Work incrementally. Small changes are easier to digest; it's easier for people to see that their potential losses are correspondingly small (or that there is no loss). Often the gains are clearer too, but even when they aren't (like when incremental changes need to build on each other to be fully realized), it's easier to build trust via a series of small incremental changes than one larger change. Our redesign pull request is far too big. It would have never stood a chance if we didn't have trust built up from the smaller changes that preceded it.
Overcommunicate. Clearly explain the objectives and benefits of the change, in multiple venues and at multiple points in time.
Mapbox blog, separate OSM devblog, four conference talks, multiple birds of a feather sessions, many in person conversations and private emails, mailing list threads, GitHub pull requests, OSM diaries, IRC.
You don't necessarily have to be verbose; in fact simpler explanations are usually better. The point is that while you've been involved with the change from the inception, everyone else hears about it at a different time and place. Most of them just need a little bit of reassurance that the reasons that motivate you are also meaningful to them.
- Why wasn't I consulted?
Paul Ford.
"Brace yourself for the initial angry wave of criticism: How dare you, I hate it, it's ugly, you're stupid. The Internet runs on knee-jerk reactions. People will test your work against their pet theories: It is not free, and thus has no value; it lacks community features; I can't believe you don't use dotcaps, lampsheets, or pixel scrims; it is not written in Rusp or Erskell; my cat is displeased. The ultimate question lurks beneath these curses: why wasn't I consulted?"
Communicating early and often lets people feel like they are being consulted. Some of them will give you great feedback. Some of them won't. And many of them, who might have been part of the angry mob if they felt unconsulted, will think "I'm OK with this."
Be polite. Always. Thank people for their feedback and give it genuine consideration. If you disagree, politely explain your reasons. If you need to, ignore a conversation until you can give a patient and courteous reply. Don't feel obligated to respond at all to obvious trolls or those that are consistently negative; they will effectively marginalize themselves without your help.
Set bounds. Actively define what you are not trying to accomplish with a particular change and what you consider to be off topic for the given conversation. Something like 50% of feedback will be suggestions that fall outside these bounds. That's fine, just respond with variants of "sounds like a good idea, but that's more than we are trying to accomplish with this change" (and maybe use it as an opportunity to overcommunicate what the goals are).
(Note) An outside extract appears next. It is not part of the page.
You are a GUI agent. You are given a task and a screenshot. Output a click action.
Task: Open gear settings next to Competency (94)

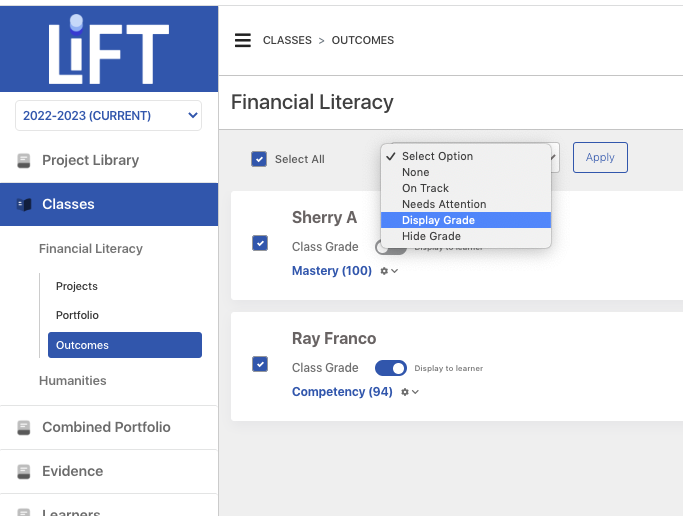point(410,392)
Call for cloture. Debates in OSM will go on forever if you let them. Don't. OSM is a do-ocracy, and this applies just as much to finishing change as to initiating it. At a certain point, thank everyone for their feedback, reiterate what your goals are and the benefits that the change introduces, and remind folks that perfect is the enemy of "much, much better than what we have now".
And finally, be patient. Change in OSM always takes longer than I expect (even taking into account Hofstadter's Law, but it does happen.